Take the line that contains "Eingespielte Werke (120, 1143)" in the data below and each line after it, through the last, and repeat them unchanged.

────────────────────

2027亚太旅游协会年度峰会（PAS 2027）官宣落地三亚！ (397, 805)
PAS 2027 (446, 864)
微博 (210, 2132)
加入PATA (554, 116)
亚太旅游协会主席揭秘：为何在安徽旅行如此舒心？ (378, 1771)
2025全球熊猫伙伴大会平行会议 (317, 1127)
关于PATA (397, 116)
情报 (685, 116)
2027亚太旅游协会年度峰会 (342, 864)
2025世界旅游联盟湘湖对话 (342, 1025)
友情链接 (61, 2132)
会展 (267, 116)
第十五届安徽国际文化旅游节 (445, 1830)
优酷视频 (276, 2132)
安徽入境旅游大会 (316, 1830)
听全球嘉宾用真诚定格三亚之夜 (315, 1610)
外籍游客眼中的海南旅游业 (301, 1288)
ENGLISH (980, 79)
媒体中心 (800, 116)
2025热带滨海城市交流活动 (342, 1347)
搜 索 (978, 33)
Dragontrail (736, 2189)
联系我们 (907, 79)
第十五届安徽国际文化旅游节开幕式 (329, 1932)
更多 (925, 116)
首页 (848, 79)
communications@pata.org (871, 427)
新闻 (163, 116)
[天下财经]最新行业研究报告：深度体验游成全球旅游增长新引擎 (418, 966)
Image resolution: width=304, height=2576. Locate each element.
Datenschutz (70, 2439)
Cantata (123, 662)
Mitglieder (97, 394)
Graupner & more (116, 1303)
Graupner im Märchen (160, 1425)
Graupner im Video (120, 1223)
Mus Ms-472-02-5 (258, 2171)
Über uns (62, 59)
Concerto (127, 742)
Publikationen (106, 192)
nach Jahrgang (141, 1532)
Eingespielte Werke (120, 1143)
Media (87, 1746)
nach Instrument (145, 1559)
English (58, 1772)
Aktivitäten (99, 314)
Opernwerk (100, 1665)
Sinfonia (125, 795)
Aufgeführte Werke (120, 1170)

────────────────────

* Solution to this task *
Eingespielte Werke (120, 1143)
Media (87, 1746)
nach Instrument (145, 1559)
English (58, 1772)
Aktivitäten (99, 314)
Opernwerk (100, 1665)
Sinfonia (125, 795)
Aufgeführte Werke (120, 1170)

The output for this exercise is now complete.